WORK TO BE COMPLETED ▸ Repeat the lines below word for word, but leave the pictures out of your answer.

RECORDS PROVIDED ▸
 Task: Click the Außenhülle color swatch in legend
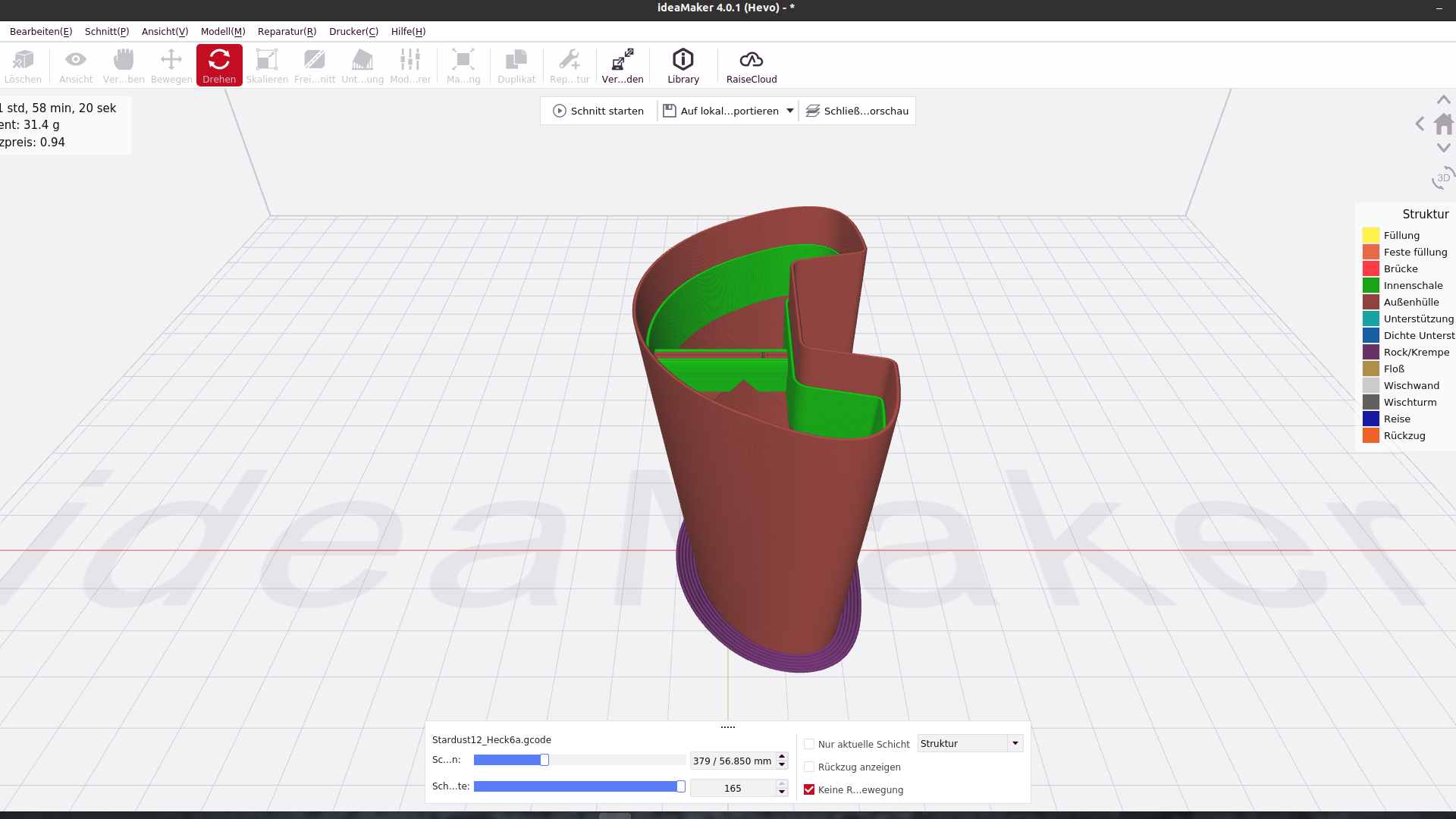tap(1370, 302)
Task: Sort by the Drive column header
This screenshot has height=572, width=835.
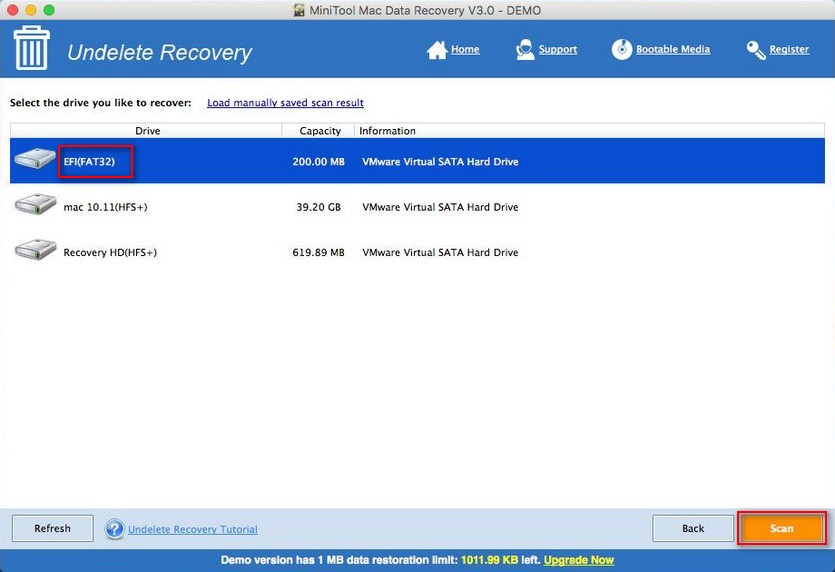Action: [x=147, y=131]
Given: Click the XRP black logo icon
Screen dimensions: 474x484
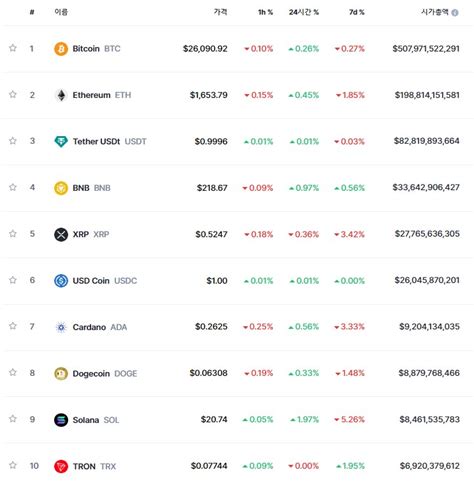Looking at the screenshot, I should pyautogui.click(x=61, y=234).
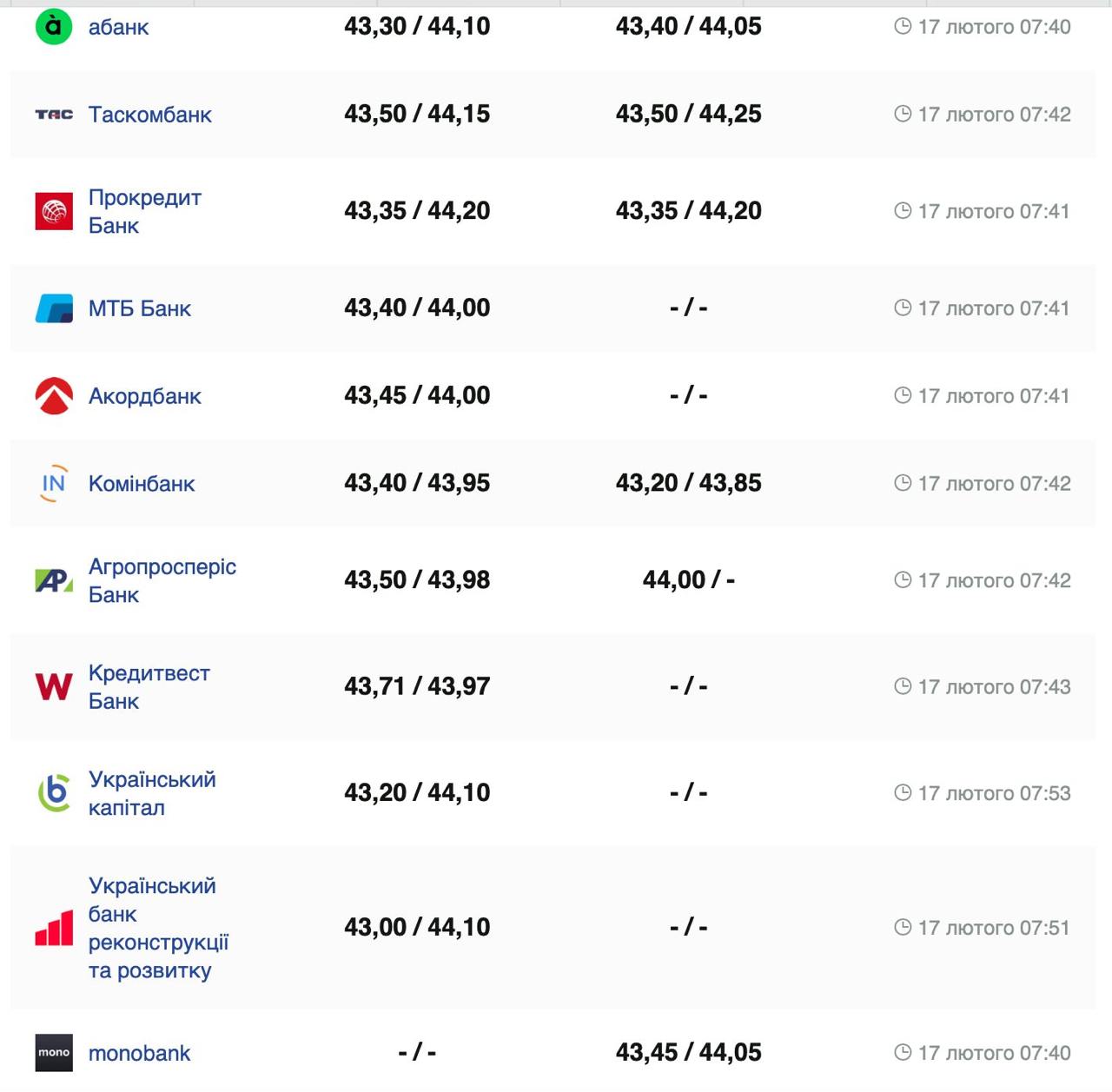Open the МТБ Банк link
The image size is (1112, 1092).
click(x=139, y=308)
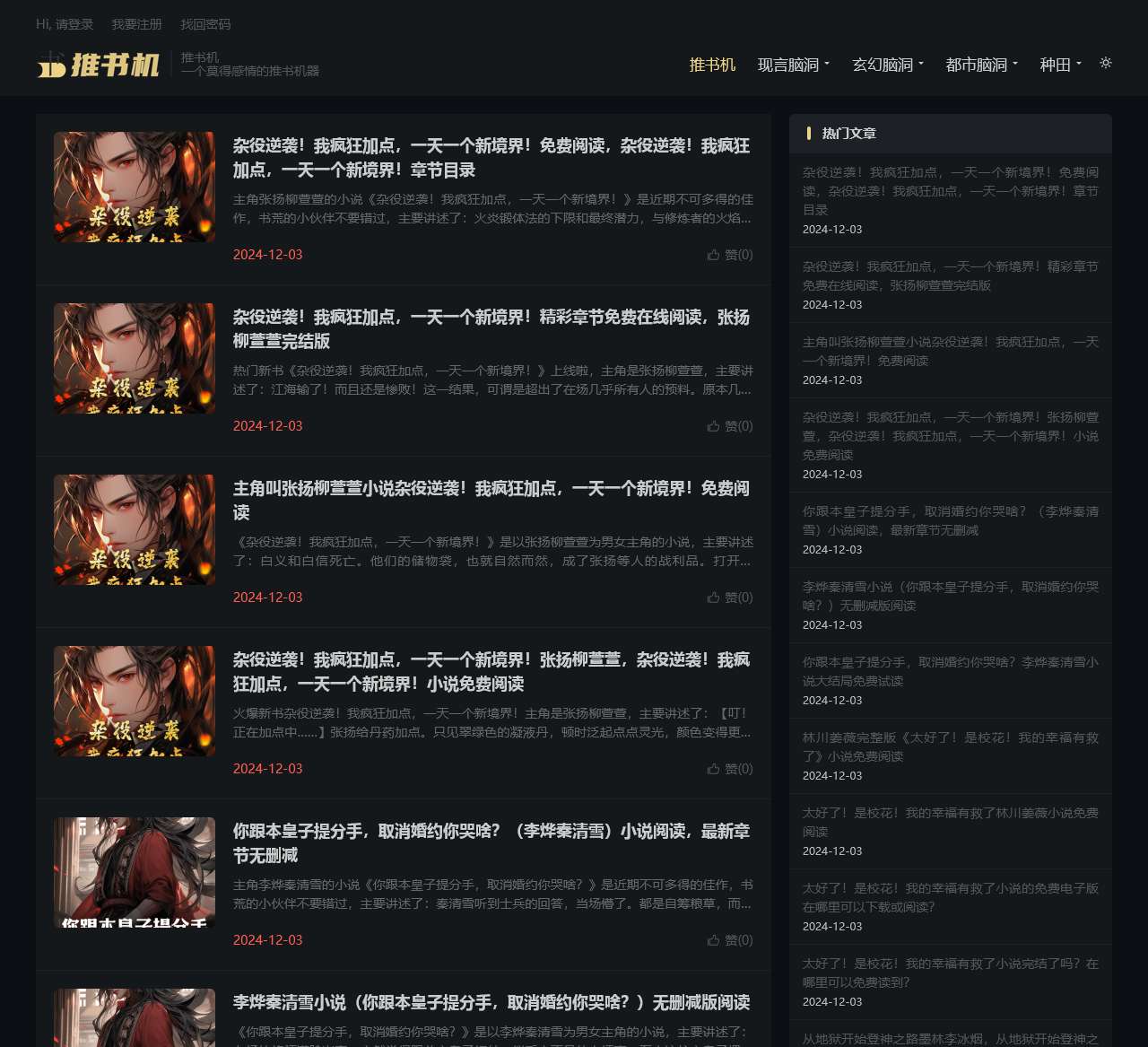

FINAL ANSWER ▸
 Task: Click the Außenhülle color swatch in legend
tap(1370, 302)
Task: Sort by the Drive column header
This screenshot has height=572, width=835.
Action: [x=147, y=131]
Given: Click the XRP black logo icon
Screen dimensions: 474x484
Looking at the screenshot, I should pyautogui.click(x=61, y=234).
Open the МТБ Банк link
The image size is (1112, 1092).
click(x=139, y=308)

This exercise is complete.